DIRECTIONS: Pull out every line below that contains the word "agent".

Stored data
================
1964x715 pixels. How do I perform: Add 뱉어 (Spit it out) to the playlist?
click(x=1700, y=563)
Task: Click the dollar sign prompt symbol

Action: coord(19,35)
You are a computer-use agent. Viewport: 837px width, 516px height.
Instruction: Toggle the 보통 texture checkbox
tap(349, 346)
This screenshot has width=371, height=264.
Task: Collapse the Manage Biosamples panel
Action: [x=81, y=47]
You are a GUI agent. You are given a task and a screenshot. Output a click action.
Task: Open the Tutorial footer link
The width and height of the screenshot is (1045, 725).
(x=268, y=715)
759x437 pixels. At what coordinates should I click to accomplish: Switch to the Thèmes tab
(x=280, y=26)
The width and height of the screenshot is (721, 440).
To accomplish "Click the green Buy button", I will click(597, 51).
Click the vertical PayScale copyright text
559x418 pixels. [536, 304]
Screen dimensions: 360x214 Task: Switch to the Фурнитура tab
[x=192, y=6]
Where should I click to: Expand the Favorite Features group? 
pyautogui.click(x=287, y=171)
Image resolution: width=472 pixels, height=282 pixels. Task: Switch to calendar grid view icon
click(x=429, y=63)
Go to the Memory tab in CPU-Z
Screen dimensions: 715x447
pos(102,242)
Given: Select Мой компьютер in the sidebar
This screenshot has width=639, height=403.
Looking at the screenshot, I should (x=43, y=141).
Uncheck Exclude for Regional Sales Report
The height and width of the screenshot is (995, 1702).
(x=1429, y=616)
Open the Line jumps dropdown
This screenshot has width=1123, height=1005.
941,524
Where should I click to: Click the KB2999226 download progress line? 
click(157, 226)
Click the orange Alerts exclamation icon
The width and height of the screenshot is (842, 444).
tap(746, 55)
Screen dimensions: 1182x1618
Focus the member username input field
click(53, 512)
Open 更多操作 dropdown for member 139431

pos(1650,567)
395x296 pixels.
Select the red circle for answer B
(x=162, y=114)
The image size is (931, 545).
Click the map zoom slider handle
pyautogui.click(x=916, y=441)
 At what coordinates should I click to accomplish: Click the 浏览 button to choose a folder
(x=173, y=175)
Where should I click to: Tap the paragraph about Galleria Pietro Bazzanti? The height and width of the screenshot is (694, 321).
================
EXPECTED ANSWER:
You are a computer-use agent. Viewport: 837px width, 516px height.
You are a GUI agent. You are given a task and a screenshot. Output a click action.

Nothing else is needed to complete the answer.